Luyendyk wasn't a huge winner on the Indy-car circuit. Saddled for many years with under-financed teams and slow cars, he captured only seven victories during his 15-year career.
"I'm sure I would have won a lot more race with a team like Penske or Newman-Haas," he said.
But, in spite of a road-racing background in Europe, Luyendyk always seemed to have a knack for Indy, where he holds the record for career winnings at more than $5.2 million.
He won for the first time in 1990 with an average speed of 185.981 mph the fastest 500 in history then took the checkered flag again seven years later. He finished in the top 10 four other times and set a qualifying record in 1996 with a four-lap run of 236.986 mph.
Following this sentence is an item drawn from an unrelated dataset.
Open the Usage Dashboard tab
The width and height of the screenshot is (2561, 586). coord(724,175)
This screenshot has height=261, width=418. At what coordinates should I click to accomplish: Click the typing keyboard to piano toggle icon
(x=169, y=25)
"Either you get it or you don't," Luyendyk said. "or some reason, I just clicked with this track."
He'll drive one last time surrounded by the overwhelming respect of those around him. Even A.J. Foyt, who decked Luyendyk in Victory Lane during a disputed race in Texas two years ago, gushes praise for this European who seems so different than himself.
"If we can't win the race," said Foyt, a four-time winner who now runs his own team, "I hope he does."
Foyt laughs now as he recalls Luyendyk charging into the winner's circle "like a Texas bull" seemingly out of character for the humble, genteel driver. But that sort of outburst didn't surprise other drivers.
"He has a tremendous temper on the racetrack," 1996 Indy 500 winner Buddy Lazier said. "I remember when he flipped off a driver, knocked his headrest off and the whole field went yellow."
Luyendyk doesn't think the emotions will be overwhelming after Sunday's race, since he's already gotten used to the idea of retirement by sitting out the IRL's first three races of the season. He worries more about next year.
"That's when it's going to hit me," he said nervously.
But Luyendyk doesn't waver at all on his decision to retire. He's tired of packing his bags week after week. Never again does he want to awaken in the hospital after a hard crash, unsure of where he is.
These days, he's as happy lounging on his boat as he is sitting behind the wheel of a race car. He wants to spent more time with his wife, Mieke, and his four children at his adopted home in Scottsdale, Ariz.
"To me, the risks and the rewards just don't pay off anymore," Luyendyk said.
Luyendyk is not retiring completely. He might race in the 24 Hours of LeMans. He'll continue to serve as a TV analyst for IRL races. He's got plenty of sponsorship commitments to keep him busy.
There are no regrets.
"I'm happy with the way my career went," Luyendyk said. "I just want to be remembered as a regular guy who stayed that way, despite his success. I didn't become someone totally different than I was."